───── DATASET EXCERPTS

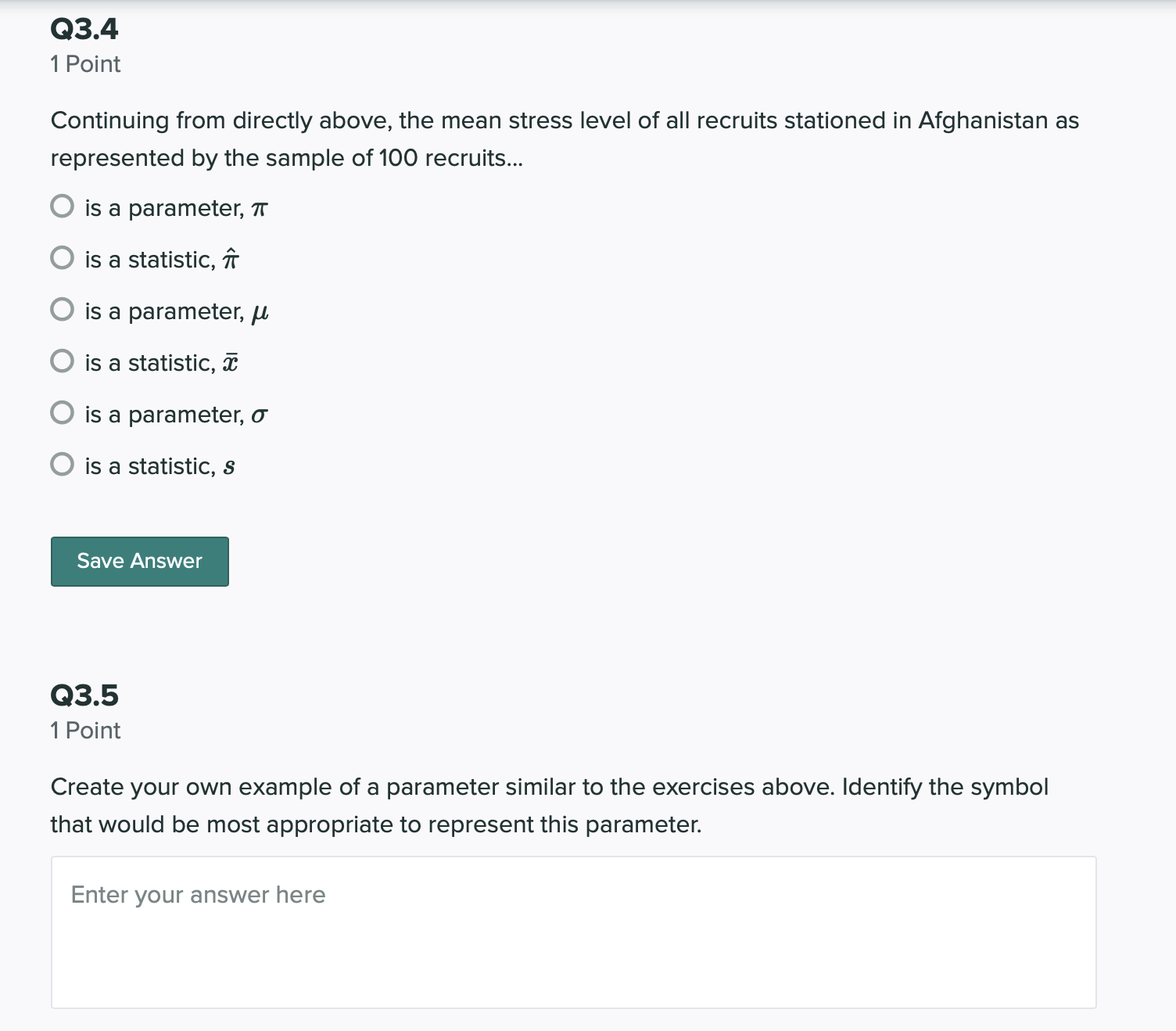The width and height of the screenshot is (1176, 1031).
Task: Select radio option 'is a parameter, μ'
Action: (62, 310)
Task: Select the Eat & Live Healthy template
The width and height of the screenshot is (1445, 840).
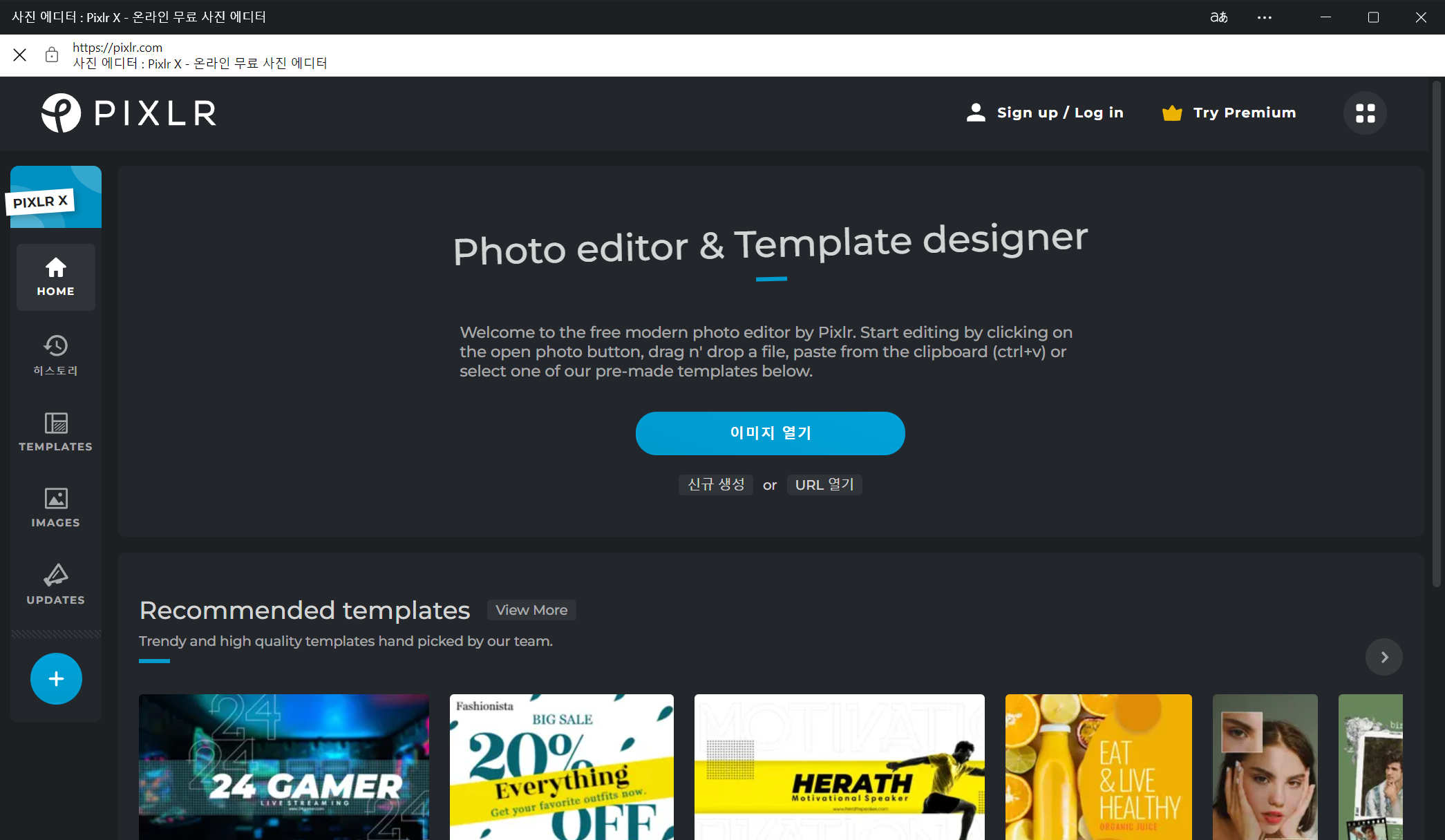Action: point(1098,767)
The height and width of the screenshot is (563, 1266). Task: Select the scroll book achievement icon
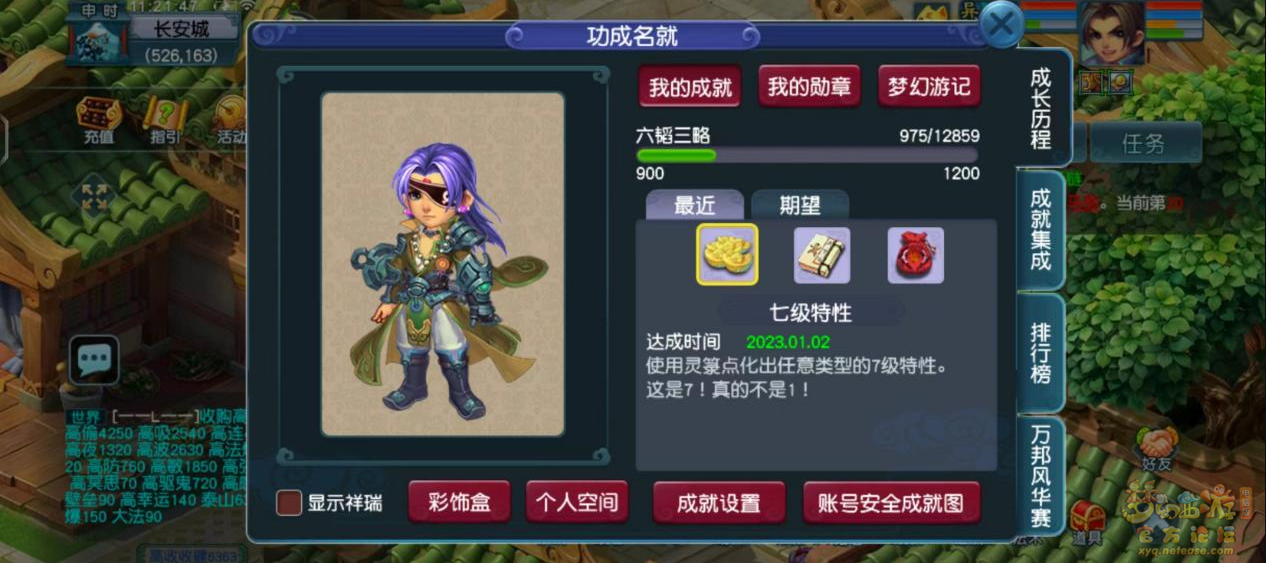(822, 255)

──────────

_PROBLEM DETAILS:_
Could you express each line of the material above as one string in a JSON list, omitting blank lines and leaving the pictures out?

_ANSWER TO THIS PROBLEM:_
[
  "The width and height of the screenshot is (1176, 1031).",
  "Task: Select radio option 'is a parameter, μ'",
  "Action: (62, 310)",
  "Task: Select the Eat & Live Healthy template",
  "The width and height of the screenshot is (1445, 840).",
  "Action: point(1098,767)",
  "The height and width of the screenshot is (563, 1266). Task: Select the scroll book achievement icon",
  "(822, 255)"
]